8 out of 10 small businesses who use the cash flow utility go on to regularly use the product; demonstrating that the service is proving very popular with UK SMEs.
The business is planning to raise a further Series A round of £10-15 million in funding over the next 10 months to expand its service around the world.
Aimed at small businesses who regularly invoice clients, the free software links to a company’s online accounting platform and uses it’s proprietary risk engine to assess which invoices are eligible for a cash advance. Once an advance has been requested, the money reaches the customer’s account in a matter of hours.
The traditional invoice finance model requires an SME to handover all their invoices, can take weeks to set up and requires signing a lengthy contract with complicated fees. The finance company also informs all customers that the SME is in a finance arrangement.

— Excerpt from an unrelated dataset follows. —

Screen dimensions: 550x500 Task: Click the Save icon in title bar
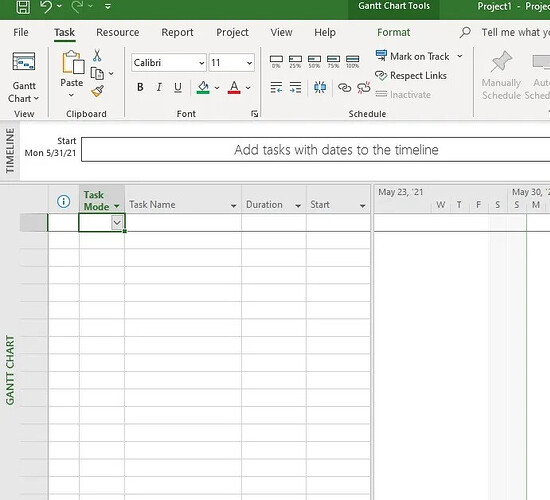[x=23, y=6]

DueCourse is a completely new cash flow utility that offers a flexible, immediate and accessible source of finance for UK SMEs. No contracts are needed to install the free software and it is completely confidential (end customers are never aware that a business is using the service).
Businesses can choose how often they use it and when they use it; whether that’s hiring new people, funding new resources or purchasing equipment.
The investment follows the news that the company is rapidly expanding its addressable market and has been chosen to partner with the leading online accountancy packages.
In addition to new partnerships, the investment has also provided DueCourse with a new opportunity to expand the team, with Dylan Smith – a former Apple engineer – joining the company as Technical Architect. He joins an already impressive line-up of business people and technical experts, including Kate Sharp the former chief executive of ABFA (The Asset Based Finance Association) who sits on the company’s advisory board.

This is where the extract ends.